### OBJECTIF
Citez, s'il vous plaît, le passage du texte sur le cardinal hongrois situé entre « À la tête du » et « russe en Europe. », bornes incluses.

### TEXTE SOURCE
À la tête du Conseil des conférences épiscopales d’Europe, il est un artisan important du rapprochement avec le monde orthodoxe russe, se plaçant, en tant que Hongrois, à cheval entre l’Europe occidentale et l’Europe orientale, organisant un forum sur les questions culturelles et sociales avec l’Église orthodoxe russe en 2010. Un rapprochement mené de concert avec le Saint-Siège qui aboutira en 2016 à la rencontre historique entre François et Kirill à Cuba, douloureusement vécue en Ukraine. Le positionnement du cardinal sur ce dossier suscite quelques inquiétudes parmi ses confrères d’Europe centrale, notamment baltes, polonais et surtout ukrainiens, qui voient le Patriarcat de Moscou comme un “cheval de Troie” de la subversion russe en Europe.
Il est aussi très actif pour rassembler au-delà du Vieux continent, organisant en 2012 une conférence inédite d’évêques africains et européens, appelant à affronter ensemble "le défi de la nouvelle évangélisation". Universitaire et intellectuel comme Benoît XVI, il a toute la confiance de l’Allemand qui l’envoie comme son représentant au Pérou en 2011 pour arbitrer un conflit à propos de l’Université catholique du Pérou, qui perdra sa qualité d’université pontificale à la suite de la visite. Benoît XVI en fait aussi, en 2011, un membre du groupe des cardinaux responsables de la supervision de la diplomatie vaticane, pour laquelle il défend une vision peu ‘casaroliste’ (Ostpolitik) en raison du passé communiste de son pays.

### ENTRÉES
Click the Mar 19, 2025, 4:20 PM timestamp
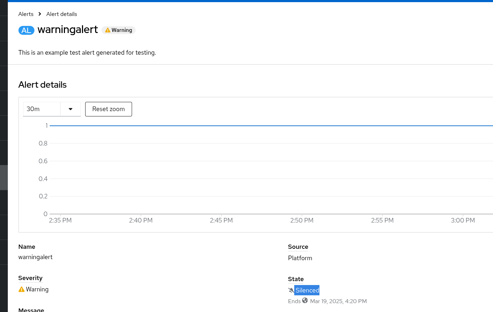 338,301
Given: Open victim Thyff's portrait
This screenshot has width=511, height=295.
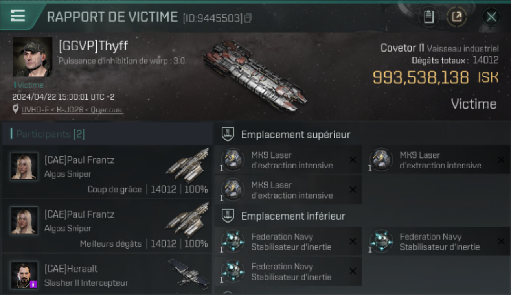Looking at the screenshot, I should pos(33,57).
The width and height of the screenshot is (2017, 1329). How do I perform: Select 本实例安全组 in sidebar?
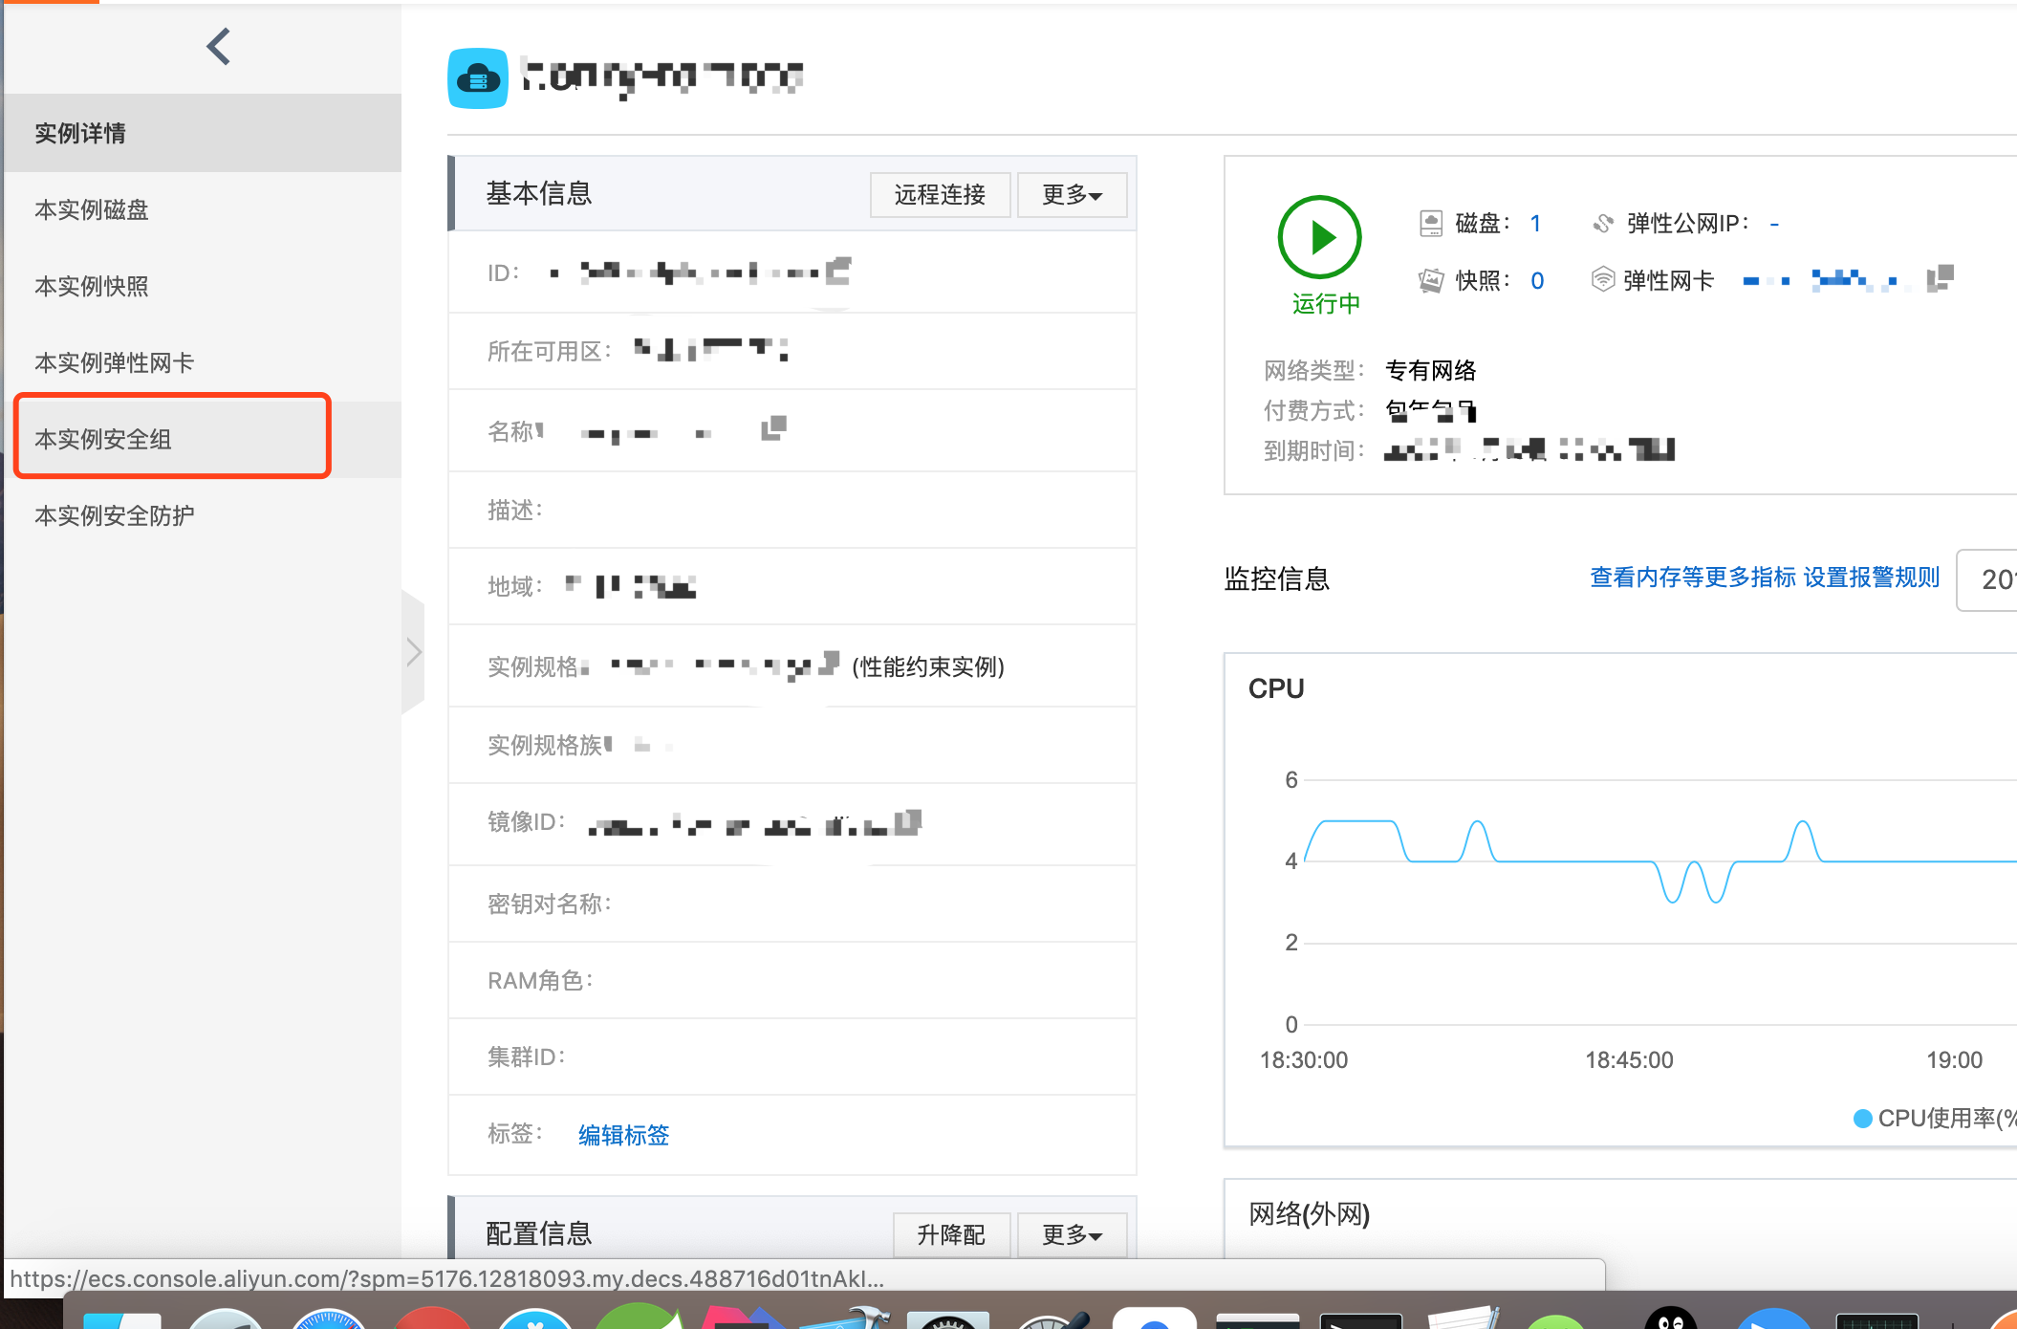[103, 439]
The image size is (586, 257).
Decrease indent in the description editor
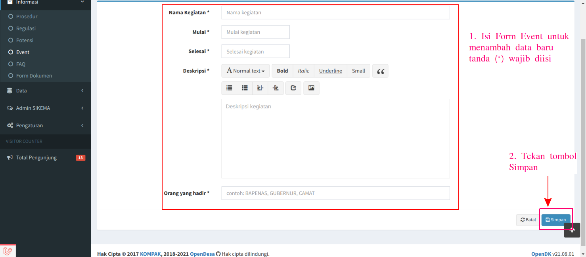(x=260, y=88)
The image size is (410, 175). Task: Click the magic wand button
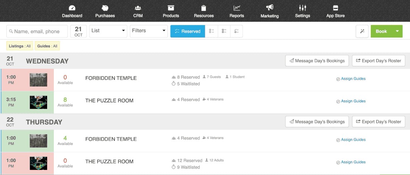[x=362, y=31]
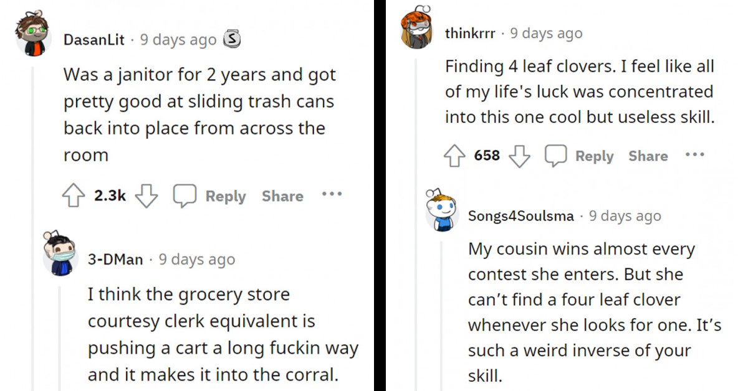Click Share under DasanLit's comment
748x391 pixels.
point(282,196)
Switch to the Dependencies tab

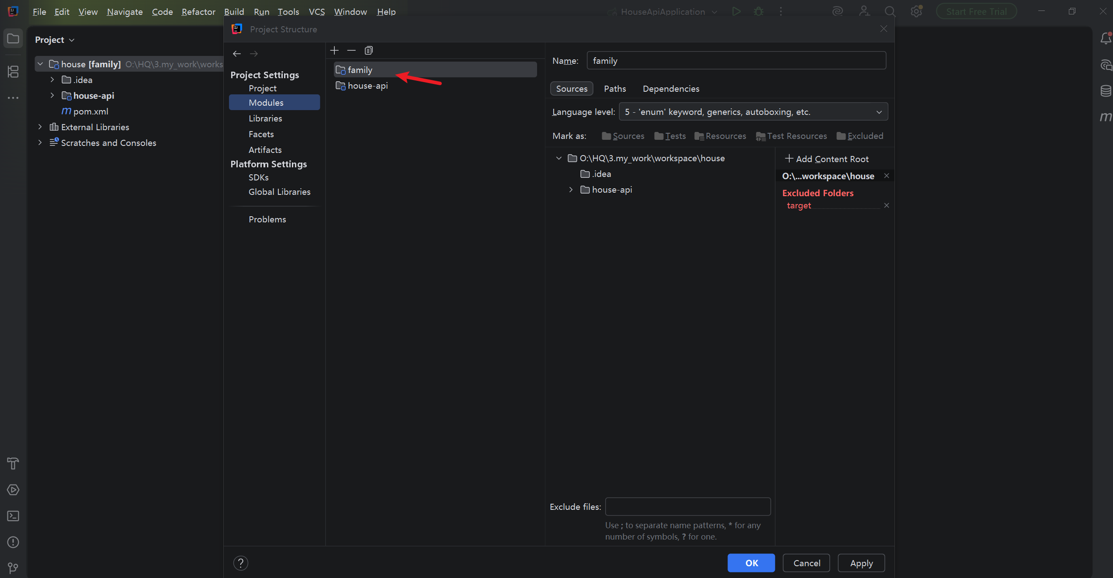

### RÉSULTAT ATTENDU
À la tête du Conseil des conférences épiscopales d’Europe, il est un artisan important du rapprochement avec le monde orthodoxe russe, se plaçant, en tant que Hongrois, à cheval entre l’Europe occidentale et l’Europe orientale, organisant un forum sur les questions culturelles et sociales avec l’Église orthodoxe russe en 2010. Un rapprochement mené de concert avec le Saint-Siège qui aboutira en 2016 à la rencontre historique entre François et Kirill à Cuba, douloureusement vécue en Ukraine. Le positionnement du cardinal sur ce dossier suscite quelques inquiétudes parmi ses confrères d’Europe centrale, notamment baltes, polonais et surtout ukrainiens, qui voient le Patriarcat de Moscou comme un “cheval de Troie” de la subversion russe en Europe.